Los hombres se precipitaron en masa y corrieron hacia el interior a lo largo de la base del muro; una lluvia de lanzas, flechas y piedras fue arrojada por parte de los defensores. Al protegerse los hombres las cabezas con los escudos el alcance de los proyectiles fue escaso mientras corrían regularmente hacia el camino del Escamandro, donde tropas extranjeras comenzaban a correr también hacia ellos. Los no combatientes ya desmontaban la empalizada de madera y convertían los fragmentos mayores en escaleras y desmenuzaban todo cuanto no era aprovechable como leña menuda. Ordené a mis hombres que construyesen estructuras donde poder colocar sus escudos como los guijarros de un techado para resguardarse al tiempo que trabajaban mientras ya llegaba aceite, brea y grasa de cocinar desde Troya.
Se encendieron las hogueras y vi remontarse el humo en penachos hacia los rostros repentinamente asustados que coronaban lo alto del muro. El agua cayó en cascada pero algunos de mis refugios habían sido adaptados para proteger los fuegos hasta que hubieran prendido lo suficiente para no extinguirse. La negrura del aceitoso humo aguado también resultó una gran ventaja.
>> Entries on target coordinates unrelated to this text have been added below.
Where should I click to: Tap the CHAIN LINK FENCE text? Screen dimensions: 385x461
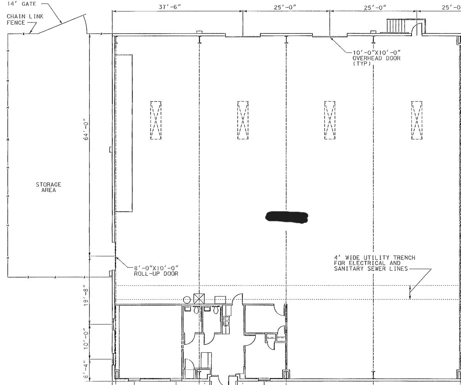pyautogui.click(x=25, y=19)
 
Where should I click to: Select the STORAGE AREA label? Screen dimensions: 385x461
pyautogui.click(x=49, y=187)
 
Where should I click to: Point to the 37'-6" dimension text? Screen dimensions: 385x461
pyautogui.click(x=170, y=7)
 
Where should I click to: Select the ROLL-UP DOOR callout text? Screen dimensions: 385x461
pyautogui.click(x=156, y=271)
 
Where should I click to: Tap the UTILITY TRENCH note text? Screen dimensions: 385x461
pyautogui.click(x=375, y=263)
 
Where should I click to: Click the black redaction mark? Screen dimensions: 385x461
pyautogui.click(x=287, y=217)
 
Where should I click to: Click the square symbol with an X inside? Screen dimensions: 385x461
pyautogui.click(x=199, y=299)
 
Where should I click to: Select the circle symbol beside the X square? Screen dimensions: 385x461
pyautogui.click(x=187, y=300)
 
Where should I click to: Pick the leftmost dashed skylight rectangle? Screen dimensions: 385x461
pyautogui.click(x=156, y=120)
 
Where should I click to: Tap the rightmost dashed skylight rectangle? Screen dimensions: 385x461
pyautogui.click(x=417, y=120)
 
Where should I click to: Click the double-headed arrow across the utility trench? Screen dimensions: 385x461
pyautogui.click(x=410, y=292)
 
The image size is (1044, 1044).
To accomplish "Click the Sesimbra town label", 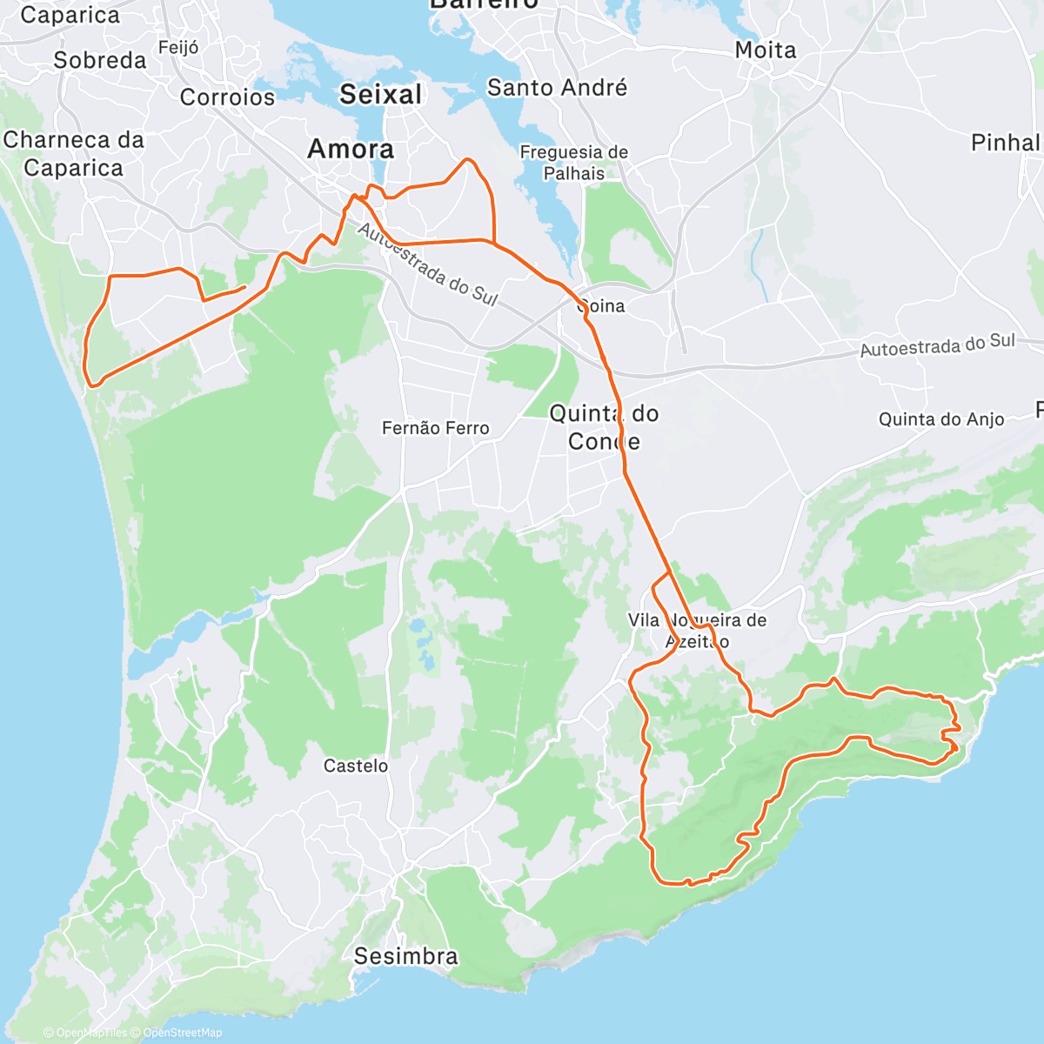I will pos(405,956).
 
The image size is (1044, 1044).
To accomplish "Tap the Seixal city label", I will pos(380,94).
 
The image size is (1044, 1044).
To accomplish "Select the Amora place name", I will pos(351,149).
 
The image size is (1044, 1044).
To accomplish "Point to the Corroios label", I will pos(227,97).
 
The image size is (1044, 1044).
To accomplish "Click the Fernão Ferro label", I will pos(435,428).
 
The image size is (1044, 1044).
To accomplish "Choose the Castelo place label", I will pos(356,766).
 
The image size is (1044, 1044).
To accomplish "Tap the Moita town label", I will pos(766,50).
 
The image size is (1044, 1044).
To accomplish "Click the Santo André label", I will pos(557,88).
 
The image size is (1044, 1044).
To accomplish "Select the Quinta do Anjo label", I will pos(941,419).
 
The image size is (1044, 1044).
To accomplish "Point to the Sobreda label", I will pos(100,60).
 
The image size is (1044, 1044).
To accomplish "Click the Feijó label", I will pos(178,48).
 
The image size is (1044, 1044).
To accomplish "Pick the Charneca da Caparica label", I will pos(73,153).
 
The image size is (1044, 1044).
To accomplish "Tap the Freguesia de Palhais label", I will pos(573,163).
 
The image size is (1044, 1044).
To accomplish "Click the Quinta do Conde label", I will pos(604,427).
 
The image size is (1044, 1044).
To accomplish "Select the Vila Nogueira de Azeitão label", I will pos(697,631).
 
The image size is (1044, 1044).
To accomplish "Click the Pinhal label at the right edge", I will pos(1006,143).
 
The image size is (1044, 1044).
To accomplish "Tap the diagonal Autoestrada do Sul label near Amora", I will pos(426,264).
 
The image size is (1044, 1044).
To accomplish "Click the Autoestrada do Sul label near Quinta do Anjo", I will pos(937,345).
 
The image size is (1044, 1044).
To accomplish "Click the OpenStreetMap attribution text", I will pos(182,1033).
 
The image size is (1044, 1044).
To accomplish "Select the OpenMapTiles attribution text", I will pos(90,1033).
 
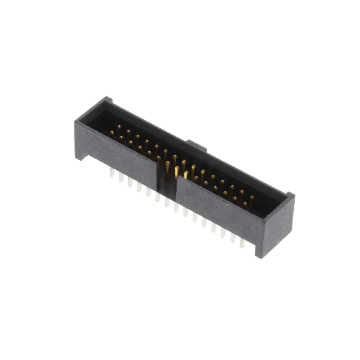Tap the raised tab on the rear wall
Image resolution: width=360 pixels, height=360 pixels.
tap(196, 146)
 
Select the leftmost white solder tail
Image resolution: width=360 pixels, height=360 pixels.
tap(111, 174)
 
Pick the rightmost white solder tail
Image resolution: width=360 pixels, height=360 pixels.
tap(242, 242)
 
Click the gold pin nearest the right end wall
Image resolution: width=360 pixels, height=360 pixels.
tap(251, 197)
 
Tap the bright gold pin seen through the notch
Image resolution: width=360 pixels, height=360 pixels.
tap(177, 172)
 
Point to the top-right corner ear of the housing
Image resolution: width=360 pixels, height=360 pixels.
tap(290, 196)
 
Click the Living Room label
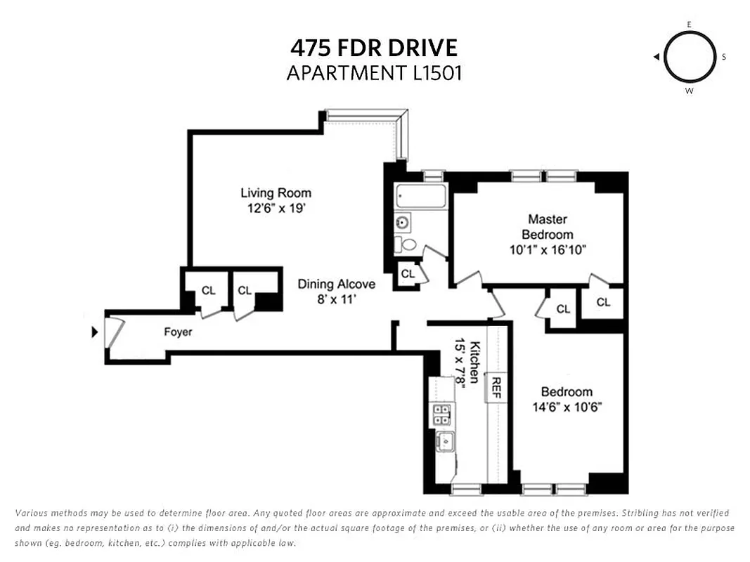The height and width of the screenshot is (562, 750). pyautogui.click(x=276, y=193)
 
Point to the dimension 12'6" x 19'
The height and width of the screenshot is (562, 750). pyautogui.click(x=276, y=209)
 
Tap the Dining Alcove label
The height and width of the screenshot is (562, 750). pyautogui.click(x=336, y=285)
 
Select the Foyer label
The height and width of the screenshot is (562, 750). pyautogui.click(x=178, y=332)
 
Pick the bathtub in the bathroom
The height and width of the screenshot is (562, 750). pyautogui.click(x=420, y=196)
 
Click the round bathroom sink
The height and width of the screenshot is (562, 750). pyautogui.click(x=403, y=223)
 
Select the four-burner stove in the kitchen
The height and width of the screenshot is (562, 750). pyautogui.click(x=441, y=414)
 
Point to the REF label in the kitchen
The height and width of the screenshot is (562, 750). pyautogui.click(x=496, y=387)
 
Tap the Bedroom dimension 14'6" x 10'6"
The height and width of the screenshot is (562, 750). pyautogui.click(x=566, y=407)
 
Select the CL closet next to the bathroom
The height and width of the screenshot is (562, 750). pyautogui.click(x=407, y=274)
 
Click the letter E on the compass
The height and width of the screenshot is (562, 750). pyautogui.click(x=689, y=25)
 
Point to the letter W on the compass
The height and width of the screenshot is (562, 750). pyautogui.click(x=689, y=91)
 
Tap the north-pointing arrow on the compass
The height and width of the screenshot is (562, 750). pyautogui.click(x=656, y=57)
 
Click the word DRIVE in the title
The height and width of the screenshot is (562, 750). pyautogui.click(x=422, y=48)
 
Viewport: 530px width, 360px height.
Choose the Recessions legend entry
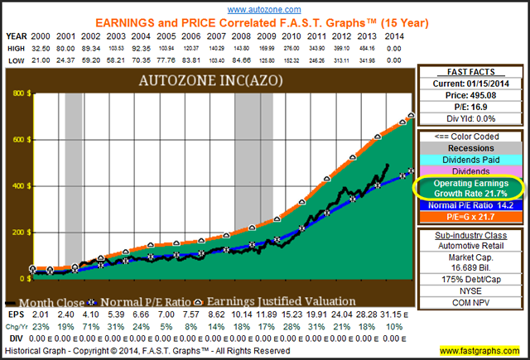470,148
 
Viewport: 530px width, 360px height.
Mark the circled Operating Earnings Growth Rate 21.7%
469,186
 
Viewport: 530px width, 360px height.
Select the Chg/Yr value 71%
91,326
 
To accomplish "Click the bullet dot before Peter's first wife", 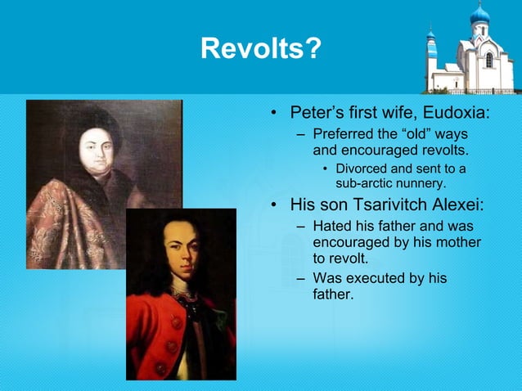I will point(275,112).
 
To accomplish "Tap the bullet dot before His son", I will point(275,204).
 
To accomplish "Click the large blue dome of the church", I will point(479,15).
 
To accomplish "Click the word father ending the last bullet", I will point(333,294).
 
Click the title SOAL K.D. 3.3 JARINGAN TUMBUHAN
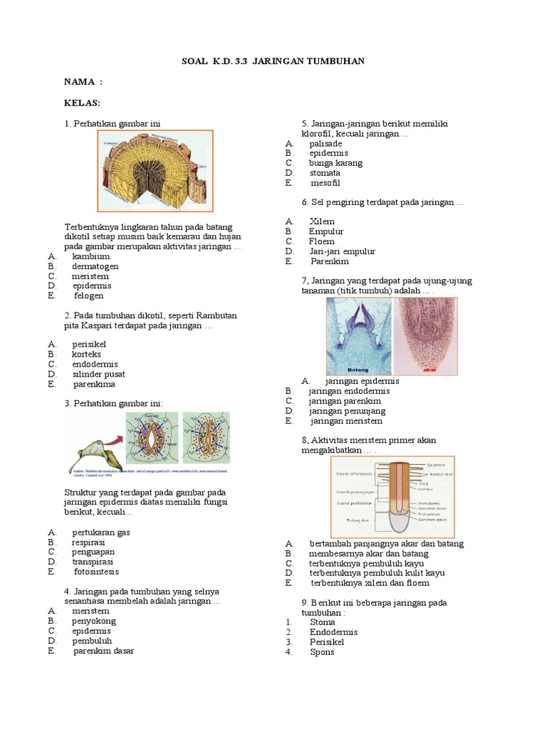click(x=274, y=62)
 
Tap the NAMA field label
click(x=83, y=83)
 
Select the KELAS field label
click(x=83, y=103)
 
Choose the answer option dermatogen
click(x=95, y=266)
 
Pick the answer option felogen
click(x=89, y=295)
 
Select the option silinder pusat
click(x=98, y=374)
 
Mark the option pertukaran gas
click(x=101, y=533)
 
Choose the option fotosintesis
click(x=97, y=572)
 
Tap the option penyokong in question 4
click(x=93, y=621)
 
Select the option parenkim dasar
click(x=104, y=651)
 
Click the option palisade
click(x=325, y=143)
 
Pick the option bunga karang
click(x=335, y=163)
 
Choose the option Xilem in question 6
click(x=322, y=221)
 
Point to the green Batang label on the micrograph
click(x=358, y=370)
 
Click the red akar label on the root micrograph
click(x=429, y=370)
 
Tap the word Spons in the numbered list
click(x=322, y=651)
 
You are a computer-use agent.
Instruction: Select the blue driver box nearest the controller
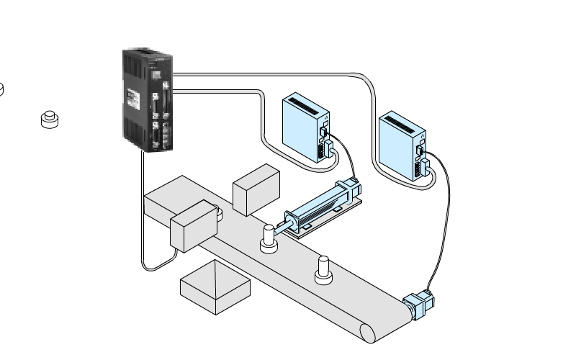click(302, 130)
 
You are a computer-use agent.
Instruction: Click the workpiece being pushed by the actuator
click(269, 239)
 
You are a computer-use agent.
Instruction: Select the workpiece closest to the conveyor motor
click(323, 269)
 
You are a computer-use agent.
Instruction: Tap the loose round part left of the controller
click(50, 119)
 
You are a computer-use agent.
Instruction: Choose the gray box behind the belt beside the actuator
click(256, 189)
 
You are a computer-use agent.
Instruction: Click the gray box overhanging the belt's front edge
click(193, 227)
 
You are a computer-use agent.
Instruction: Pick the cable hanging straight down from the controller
click(140, 216)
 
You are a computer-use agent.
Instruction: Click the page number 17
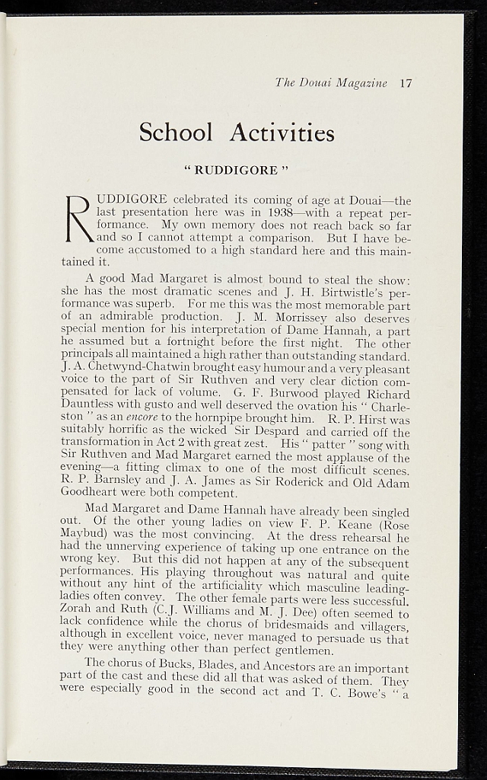pyautogui.click(x=405, y=83)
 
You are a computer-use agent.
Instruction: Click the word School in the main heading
pyautogui.click(x=176, y=133)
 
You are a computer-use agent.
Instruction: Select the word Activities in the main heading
pyautogui.click(x=282, y=133)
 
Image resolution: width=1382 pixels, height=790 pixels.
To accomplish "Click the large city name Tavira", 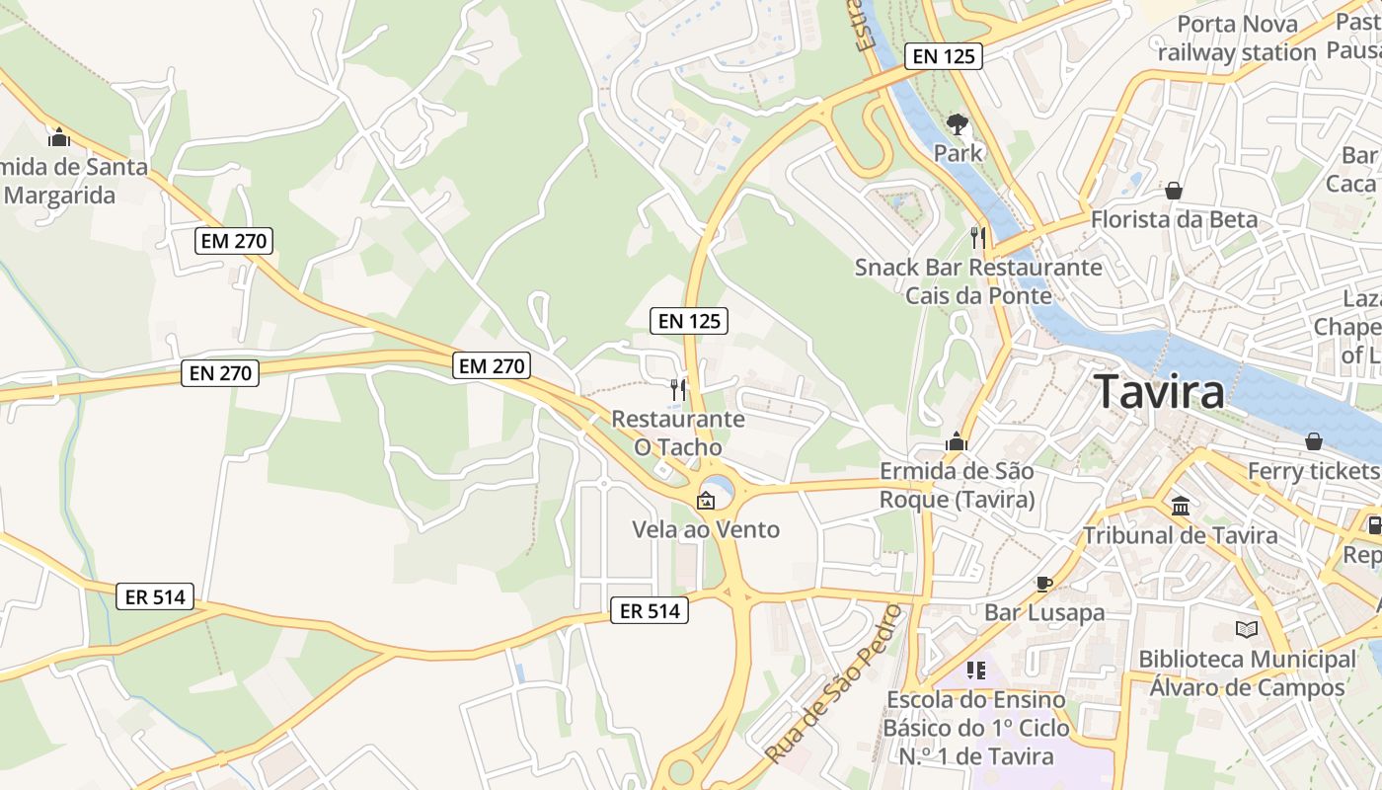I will tap(1160, 391).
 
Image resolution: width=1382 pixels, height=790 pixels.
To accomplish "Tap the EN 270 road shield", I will tap(219, 372).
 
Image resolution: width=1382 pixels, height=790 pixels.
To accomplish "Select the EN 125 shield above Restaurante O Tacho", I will tap(688, 320).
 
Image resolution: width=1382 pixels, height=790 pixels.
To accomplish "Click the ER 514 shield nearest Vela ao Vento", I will tap(648, 611).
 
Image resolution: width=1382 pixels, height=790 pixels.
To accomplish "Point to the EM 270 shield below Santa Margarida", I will tap(233, 240).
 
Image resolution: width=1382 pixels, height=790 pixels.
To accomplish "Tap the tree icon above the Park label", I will tap(957, 124).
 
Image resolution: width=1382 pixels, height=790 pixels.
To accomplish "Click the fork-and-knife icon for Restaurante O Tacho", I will tap(677, 389).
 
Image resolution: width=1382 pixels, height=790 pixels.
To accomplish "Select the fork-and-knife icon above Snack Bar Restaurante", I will tap(978, 237).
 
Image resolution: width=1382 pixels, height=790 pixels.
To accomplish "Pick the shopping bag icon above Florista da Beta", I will tap(1174, 190).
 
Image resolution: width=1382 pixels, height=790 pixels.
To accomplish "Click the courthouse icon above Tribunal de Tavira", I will tap(1180, 506).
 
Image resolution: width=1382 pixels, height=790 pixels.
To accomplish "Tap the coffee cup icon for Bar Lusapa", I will tap(1043, 583).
Tratamos de subir con nuestras escaleras improvisadas pero los griegos eran demasiado astutos para permitirlo. Áyax arremetió arriba y abajo del sector medio, donde yo me encontraba, vociferando y derribando las escaleras con el pie. Comprendí que era inútil y ordené que cesaran en los intentos.
—Tiene que ser el fuego —le dije a Sarpedón, cuyas tropas se habían unido a las mías.
Las hogueras de nuestro sector, las primeras que se habían encendido, ardían ya fieramente. Los arqueros licios inclinaban las cabezas sobre el parapeto bajo los resguardos inferiores, mientras otros licios y mis troyanos alimentaban los fuegos con aceite.
—Déjame intentar subir los muros —dijo Sarpedón.
Protegidas por el humo, levantamos las escaleras entre las llamas y allí permanecieron mientras los arqueros de Sarpedón lanzaban descarga tras descarga. Luego, al parecer de modo mágico, los penachos de los cascos licios ondearon en lo alto del muro y comenzó la lucha. Distinguí vagamente que algún capitán griego pedía refuerzos, pero yo no esperaba a Áyax y a sus hombres. Al cabo de unos momentos la breve victoria se convirtió en aplastante derrota; los cadáveres se desplomaban a nuestros pies, los gritos de guerra de los licios se habían convertido en lamentos de dolor. Y Teucro se protegía con el escudo de su hermano y lanzaba sus flechas, no hacia la confusión creada en lo alto del muro sino contra nosotros.
Percibí en la proximidad un gemido sofocado seguido del peso de alguien que se cayó sobre mí; se trataba de Glauco, al que tendí en el suelo con el hombro atravesado por una flecha que había penetrado a través de la armadura. La herida me pareció demasiado profunda. Crucé una mirada con Sarpedón y moví pesaroso la cabeza; de la boca de Glauco surgía una espuma rosada, señal de muerte inminente.
Estaban tan unidos como si fuesen gemelos, habían gobernado juntos y se amaban desde hacía muchos años. La muerte de uno seguramente significaría la de su compañero.